İstinaf safhasında, Mahkemece hükme esas alınan bilirkişi raporunda meydana gelen zararın tamamından … Genel Müdürlüğü’nün tam kusurlu olduğu sonuç ve kanaatine varıldığı yönünde görüş bildirilmesine karşın Mahkeme kararının hüküm fıkrasında hesaplanan zarar tutarının “…davalı idarelerce davacıya ödenmesine…” denilmek suretiyle diğer davalı idare olan … Büyükşehir Belediye Başkanlığı’nın da oluşan zarardan sorumlu tutulduğu izlenimi oluştuğundan bahisle “farklı tüzel kişilikler olan … Büyükşehir Belediyesi ve …’nin meydana gelen zarardaki sorumluluk durumlarının somut olay kapsamında değerlendirilerek hangi faaliyetlerin hangi idarece gerçekleştirilmiş olduğu açıklanmak suretiyle sorumluluğun hangi idareye ya da idarelere ait olduğu hususunun (kusur ve kusursuzluk durumlarının gerekçelendirilerek)” aydınlatılmasını teminen alınan 11/02/2019 tarihli ek bilirkişi raporunda ise; … Genel Müdürlüğü’nün görev ve yetkilerini düzenleyen mevzuat hükümlerine yer verilerek “…. Su ve Kanalizasyon İdaresi (…), … Büyükşehir Belediyesi’ne bağlı müstakil bütçeli ve kamu tüzel kişiliğine haiz bir kuruluş olmakla beraber hizmet ve sorumlulukları Plan Proje Daire Başkanlığı’nın görev yetki ve sorumlulukları 23. madde b, c ve ç maddelerinde açıkça görüleceği üzere yağmur sularının uzaklaştırılması ile ilgili tesislerin yapılması ve bu tip tesislerin işletilmesi doğrudan doğruya …’nin görev ve yetkileri içerisinde kaldığından dava konusu olayda …’nin tam kusurlu…” olduğu yönünde kanaat bildirildiği görülmektedir.
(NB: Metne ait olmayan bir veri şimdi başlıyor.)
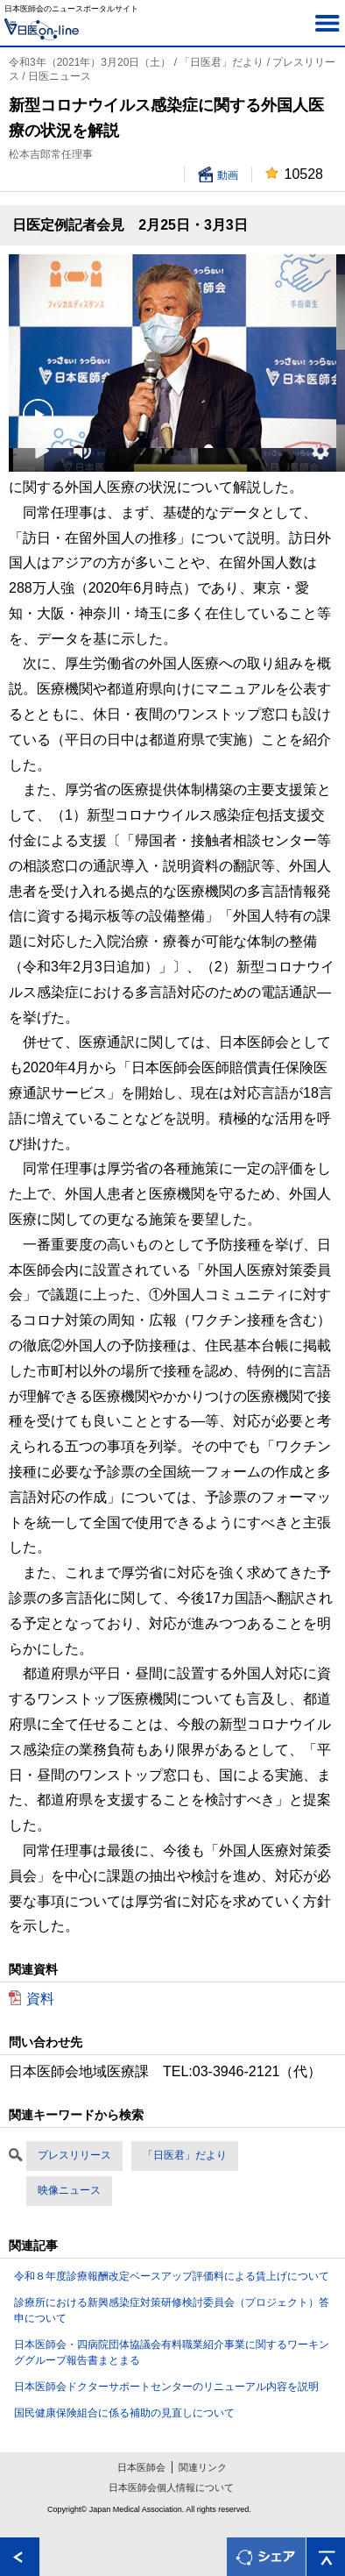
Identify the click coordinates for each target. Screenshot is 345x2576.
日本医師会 (141, 2467)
Olayda, aynı taşınmazda farklı tarihlerde meydana gelen su baskını ile ilgili olarak olayın çıkış sebebi ve varsa illiyet bağı olan kurum ve kuruluşların kusur durumlarının belirlenmesi amacıyla adli ve idari yargı merciilerince yerinde yapılan inceleme sonucu düzenlenen bilirkişi raporlarında; … Büyükşehir Belediye Başkanlığı tarafından kapatılan açık kanal vasıtasıyla tahliye edilen suların, bilirkişilerce yetersiz olduğu belirtilen 800’lük büz boru ile tahliyesinin, zararın meydana gelmesinde ortak bir fiili etken olarak belirlendiği anlaşılmaktadır.
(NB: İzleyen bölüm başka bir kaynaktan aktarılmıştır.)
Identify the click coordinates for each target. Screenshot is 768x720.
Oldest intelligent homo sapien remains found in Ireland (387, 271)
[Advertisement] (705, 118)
Nitekim, aynı taşınmazda daha önce meydana gelen su baskını sonucu uğranılan zararın tazmini istemiyle … İdare Mahkemesinin E:… sayılı dosyasında açılan davanın … Büyükşehir Belediye Başkanlığı ile … Su ve Kanalizasyon Genel Müdürlüğü husumetiyle görülerek karara bağlandığı ve davanın kabulü yönünde verilen …tarih ve K:… sayılı kararın Dairemizin 04/12/2017 tarih ve E:2016/6565, K:2017/8638 sayılı kararıyla onandığı ve yine Dairemizin 30/09/2020 tarih ve E:2018/2666, K:2020/3930 sayılı kararıyla karar düzeltme isteminin reddedilerek kesinleştiği görülmektedir.
Bu durumda; istinaf safhasında temin edilen ek bilirkişi raporunda yer alan “hukuki” değerlendirmeye istinaden … Büyükşehir Belediye Başkanlığı hasım mevkiinden çıkarılmak suretiyle verilen temyize konu Bölge İdare Mahkemesi kararında usul hükümlerine uyarlık bulunmamaktadır.
Öte yandan, Bölge İdare Mahkemesince, bozma kararına uyulması halinde … Büyükşehir Belediye Başkanlığı hasım mevkiine alındıktan sonra uyuşmazlığın esası hakkında yeniden bir karar verileceğinden, davalı idarenin temyiz istemi ile … Büyükşehir Belediye Başkanlığı’nın avukatlık ücretine ilişkin temyiz isteminin bu aşamada incelenmesine gerek bulunmamaktadır.

KARAR SONUCU:
Açıklanan nedenlerle;
1. 2577 sayılı Kanun’un 49. maddesi uyarınca, temyize konu … Bölge İdare Mahkemesi … İdari Dava Dairesinin … gün ve E:…, K:… sayılı kararının BOZULMASINA,
2. Yeniden bir karar verilmek üzere dosyanın … Bölge İdare Mahkemesi … İdari Dava Dairesine gönderilmesine, 30/09/2020 tarihinde kesin olarak oybirliği ile karar verildi.